··· TEXTE SOURCE ···
Mouvements citoyens africains : un espoir pour tout un continent

Au Congo RDC : "La Lucha" et "Filimbi"

, par CIIP

La Lucha

La Lucha fondée en mai 2012 à Goma dans le Nord-Kivu, région ravagée par de longues guerres civiles, se réclame exclusivement de la résistance non violente s’inspirant des combats de Gandhi, Martin Luther King et Nelson Mandela. Au départ, elle s’inscrit explicitement dans le sillage du printemps tunisien. Pour appuyer ses revendications ou s’opposer à la violence d’État, elle a recours à des sit-in massifs, annonçant ne jamais répondre à la violence par la violence, elle utilise le lobbying en cas d’arrestations de manifestants.

Selon ses propres dires "les activistes de la Lucha contribuent à l’avènement du Congo Nouveau tel que rêvé par Patrice Émeri Lumumba" en œuvrant à "un Congo de Liberté, un Congo de Justice, un Congo de Paix, un Congo Prospère, un Congo véritablement Indépendant". Elle est composée de jeunes Congolais de tous milieux, origines, religions. Elle pense que cet objectif sera atteint par "les citoyens Congolais eux-mêmes, à condition d’en avoir conscience et d’y œuvrer avec courage et détermination". Dans ses mobilisations, selon leurs thèmes, elle obtient le soutien actif principalement de jeunes ou plus largement de citoyens de tous âges. Comme elle est fortement ancrée dans les milieux défavorisés ses fronts d’actions sont multiples : contre le chômage, pour l’accès à l’eau potable, pour des routes et autres demandes des populations pauvres.
··· ENREGISTREMENTS EXTRAITS ···
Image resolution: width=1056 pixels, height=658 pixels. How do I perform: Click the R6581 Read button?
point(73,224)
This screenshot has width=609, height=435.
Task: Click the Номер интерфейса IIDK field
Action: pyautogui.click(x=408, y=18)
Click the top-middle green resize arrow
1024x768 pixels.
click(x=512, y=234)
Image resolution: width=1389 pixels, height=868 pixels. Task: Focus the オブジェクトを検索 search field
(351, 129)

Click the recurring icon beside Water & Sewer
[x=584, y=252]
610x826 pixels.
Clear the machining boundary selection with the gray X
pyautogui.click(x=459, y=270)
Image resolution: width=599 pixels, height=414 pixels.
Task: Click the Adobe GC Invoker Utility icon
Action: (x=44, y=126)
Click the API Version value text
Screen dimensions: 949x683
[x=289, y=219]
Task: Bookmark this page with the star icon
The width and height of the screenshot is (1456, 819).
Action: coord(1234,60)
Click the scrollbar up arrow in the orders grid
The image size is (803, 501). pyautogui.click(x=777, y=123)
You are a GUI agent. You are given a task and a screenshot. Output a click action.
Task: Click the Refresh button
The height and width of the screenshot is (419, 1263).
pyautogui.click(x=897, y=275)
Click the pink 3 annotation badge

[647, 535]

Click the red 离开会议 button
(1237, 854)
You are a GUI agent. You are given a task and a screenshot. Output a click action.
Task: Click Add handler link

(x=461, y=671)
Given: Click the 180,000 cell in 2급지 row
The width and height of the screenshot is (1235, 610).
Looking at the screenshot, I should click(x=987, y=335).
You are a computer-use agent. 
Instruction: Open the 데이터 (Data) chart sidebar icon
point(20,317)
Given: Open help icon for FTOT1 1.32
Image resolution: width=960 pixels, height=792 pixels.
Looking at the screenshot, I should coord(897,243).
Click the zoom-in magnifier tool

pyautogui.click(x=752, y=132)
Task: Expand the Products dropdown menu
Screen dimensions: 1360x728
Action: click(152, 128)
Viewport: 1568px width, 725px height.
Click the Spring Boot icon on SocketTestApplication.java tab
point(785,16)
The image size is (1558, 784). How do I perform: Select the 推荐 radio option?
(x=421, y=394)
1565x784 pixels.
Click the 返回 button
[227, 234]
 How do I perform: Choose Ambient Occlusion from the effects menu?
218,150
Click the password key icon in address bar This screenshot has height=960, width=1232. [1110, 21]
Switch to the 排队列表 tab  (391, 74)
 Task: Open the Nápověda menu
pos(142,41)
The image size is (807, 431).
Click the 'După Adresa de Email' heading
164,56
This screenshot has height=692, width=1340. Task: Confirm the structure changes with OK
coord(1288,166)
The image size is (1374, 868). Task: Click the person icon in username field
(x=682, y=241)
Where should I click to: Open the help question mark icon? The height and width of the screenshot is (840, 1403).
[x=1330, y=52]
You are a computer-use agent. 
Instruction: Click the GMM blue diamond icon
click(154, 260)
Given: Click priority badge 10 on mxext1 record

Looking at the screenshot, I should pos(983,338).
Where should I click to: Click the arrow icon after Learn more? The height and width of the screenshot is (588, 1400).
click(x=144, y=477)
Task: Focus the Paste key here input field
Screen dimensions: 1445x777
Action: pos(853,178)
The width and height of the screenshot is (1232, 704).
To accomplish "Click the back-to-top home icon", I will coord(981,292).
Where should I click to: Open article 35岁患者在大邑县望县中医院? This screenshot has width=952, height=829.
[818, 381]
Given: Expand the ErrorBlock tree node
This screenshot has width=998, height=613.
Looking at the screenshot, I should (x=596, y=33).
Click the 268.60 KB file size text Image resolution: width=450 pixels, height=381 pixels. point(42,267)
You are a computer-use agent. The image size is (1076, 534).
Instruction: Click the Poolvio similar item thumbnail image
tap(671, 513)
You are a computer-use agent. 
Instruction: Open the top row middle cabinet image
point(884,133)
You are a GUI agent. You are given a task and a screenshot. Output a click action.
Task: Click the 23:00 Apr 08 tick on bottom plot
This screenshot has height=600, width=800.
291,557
···
Recopiez mot pour mot le passage du texte sur La Lucha qui commence par « Selon ses propres » et va jusqu'à « des populations pauvres. ». Les enregistrements viennent d'une autre source.

Selon ses propres dires "les activistes de la Lucha contribuent à l’avènement du Congo Nouveau tel que rêvé par Patrice Émeri Lumumba" en œuvrant à "un Congo de Liberté, un Congo de Justice, un Congo de Paix, un Congo Prospère, un Congo véritablement Indépendant". Elle est composée de jeunes Congolais de tous milieux, origines, religions. Elle pense que cet objectif sera atteint par "les citoyens Congolais eux-mêmes, à condition d’en avoir conscience et d’y œuvrer avec courage et détermination". Dans ses mobilisations, selon leurs thèmes, elle obtient le soutien actif principalement de jeunes ou plus largement de citoyens de tous âges. Comme elle est fortement ancrée dans les milieux défavorisés ses fronts d’actions sont multiples : contre le chômage, pour l’accès à l’eau potable, pour des routes et autres demandes des populations pauvres.